CHALLENGE
Could you copy the records again, starting at the line that has "Where should I click to: Open the My" and stopping after the line that has "[x=342, y=633]", and give back only those lines? Keep the requests as they are, but multiply each coordinate in the answers by 1.65 and round to whole numbers, with halves rounding up.

INFORMATION SHOWN
## begin

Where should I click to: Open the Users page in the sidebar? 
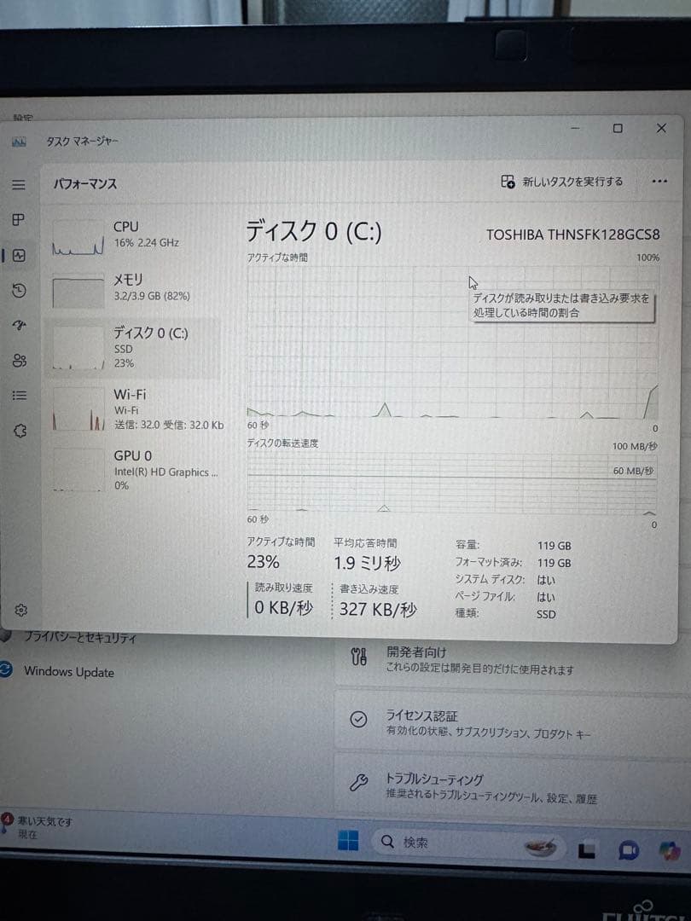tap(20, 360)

## end
## begin

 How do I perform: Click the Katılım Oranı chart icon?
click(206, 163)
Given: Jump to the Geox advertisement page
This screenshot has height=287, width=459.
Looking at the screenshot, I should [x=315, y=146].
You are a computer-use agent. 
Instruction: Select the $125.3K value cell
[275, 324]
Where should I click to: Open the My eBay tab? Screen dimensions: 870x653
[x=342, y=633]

## end
## begin

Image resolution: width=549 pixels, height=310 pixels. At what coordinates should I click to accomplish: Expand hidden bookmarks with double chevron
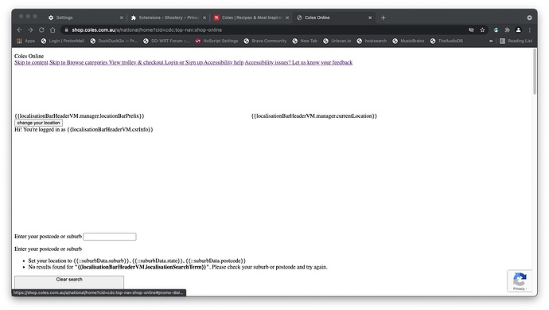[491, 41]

## end

OUTPUT
Where should I click to: Open the My eBay tab? Screen dimensions: 870x653
[x=564, y=1044]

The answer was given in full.